In a well known expression, Richard Rohr says that suffering that is not transformed is transmitted. The challenge is to acknowledge our own pain rather than inflict it on others. If we are able to become attuned to our own sacred core, deeper than and not overcome by any sorrow, we can move gradually from a genuine self-acceptance and self-caring to a concern for others, those nearest to us, and then those more distant.
Wayne Muller also stresses that there is a certain amount of pain in everyone’s life, sometimes great and sometimes small, like a wind that either blows gently or roars through a persons’s life. Gordon Cosby also adds that most of us have an a great deal of unfaced suffering in our histories that has to be looked at and worked through.
What they all stress is that we are able to face our own pain and not have to run from ourselves and the pain that lives within us. Despite our initial fear and reluctance, if we do so, if we allow our sadness to open our hearts, we will find within us a greater freedom and peace, a fuller sense of who we truly are, deeper than any sorrow, We will find, as Rohr says, that they become sacred wounds rather than disfiguring scars, And we will be freed from becoming cynical and bitter, and from needing to scapegoat others and export to them our unresolved hurt. We can also then become, in Henri Nouwen’s terms, a wounded healer to one another.
I would add that what is often helpful is to entrust our sorrow to a trustworthy other. This is a matter not of inflicting or imposing it upon another as an attack, but rather offering it to another as a gift behind which is our very self. As I have often said as well, it is important that such recognition be in a safe place, which may be a time quietly and non-judgmentally by ourselves as well as with an intelligently caring other. And the naming of such experience can be through image, story, music or other art form.
Of course, there is a whole spectrum of experiences, of joy and love, peace and hope. These are also good to name and entrust. Many years ago, I said that we are transformed by what we let affect us deeply. I think that this means to allow ourselves to experience and come to awareness of all the different dimensions within ourselves. Yet it also suggests that in terms of influences from without that we not be open to everything outside us where there is a choice.
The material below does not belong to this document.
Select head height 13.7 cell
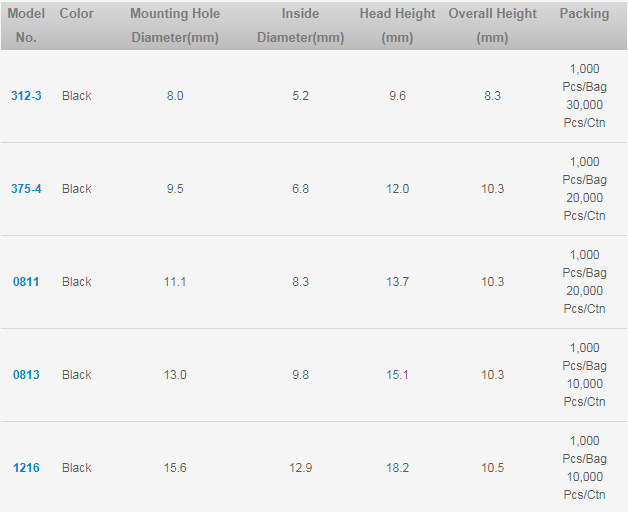628x512 pixels. (x=397, y=282)
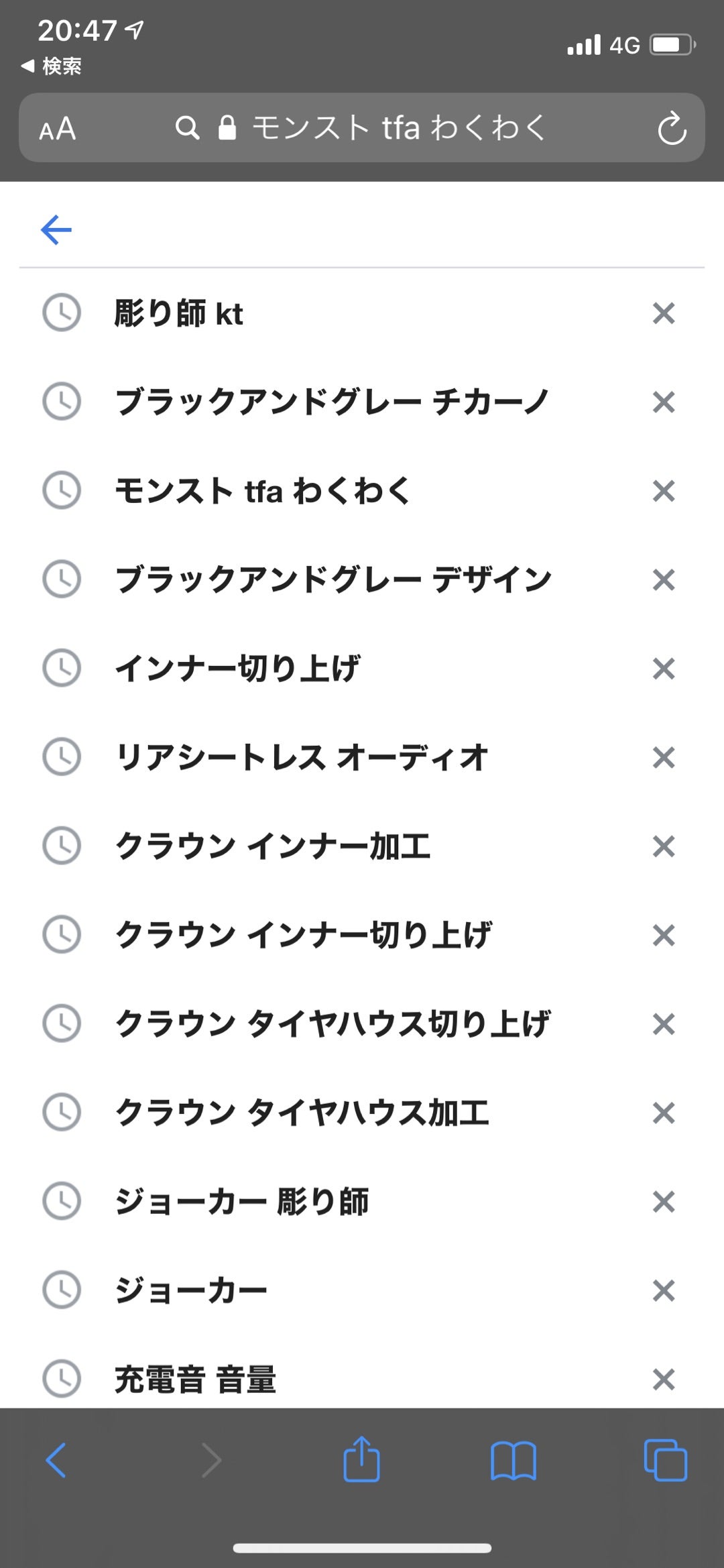The height and width of the screenshot is (1568, 724).
Task: Tap the blue back arrow above history
Action: 56,230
This can include something as simple as avoiding listening to too many newscasts to to deciding not to expose ourselves to contacts or relationships that have a toxic impact on us.
Within this framework it seems most meaningful to experience deeply, to name our experience, and to share our experience. And if we realize that our own experience is limited, we may also allow our experience to be enriched and expanded by the named experience of others. Again, perhaps the best naming can come from the images, stories, music, painting, sculpture, architecture, and other art forms, as well as philosophical traditions, and these within as well as outside of religious traditions.